I have to find neighbors of a specific data point in a pyspark dataframe.
a= spark.createDataFrame([("A", [0,1]), ("B", [5,9]), ("D", [13,5])],["Letter", "distances"])
I have created this function that will take in the dataframe (DB) and then check the closest data points to a fixed point (Q) using the euclidean distance. It will filter out the relevant data points based on some epsilon value (eps) and return the subset.
def rangequery(DB, Q, eps):
distance_udf = F.udf(lambda x: float(distance.euclidean(x, Q)), FloatType())
df_neigh =DB.withColumn('euclid_distances', distance_udf(F.col('distances')))
return df_neigh.filter(df_neigh['euclid_distances'] <= eps)
But now I need to run this function for every single point in the data frame
So I do the following.
def check_neighbours(distance):
df = rangequery(a,distances, 9)
if df.count()>=1:
return "Has Neighbours"
else:
return "No Neighbours"
udf_neigh=udf(check_neighbours, StringType())
a.withColumn("label", udf_neigh( a["distances"])).show()

— DATASET EXTRACT —
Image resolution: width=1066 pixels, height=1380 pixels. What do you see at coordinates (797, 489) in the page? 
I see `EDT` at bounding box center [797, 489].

— REQUIREMENTS —
Continue the forum post about finding neighbors of each point in a PySpark dataframe, starting right after its last line of code.

— OUTPUT OF THE TASK —
I get the following error when i try to run this code.
PicklingError: Could not serialize object: Py4JError: An error occurred while calling o380.__getnewargs__. Trace:
py4j.Py4JException: Method __getnewargs__([]) does not exist
at py4j.reflection.ReflectionEngine.getMethod(ReflectionEngine.java:318)
at py4j.reflection.ReflectionEngine.getMethod(ReflectionEngine.java:326)
at py4j.Gateway.invoke(Gateway.java:272)
at py4j.commands.AbstractCommand.invokeMethod(AbstractCommand.java:132)
at py4j.commands.CallCommand.execute(CallCommand.java:79)
at py4j.GatewayConnection.run(GatewayConnection.java:214)
at java.lang.Thread.run(Thread.java:745)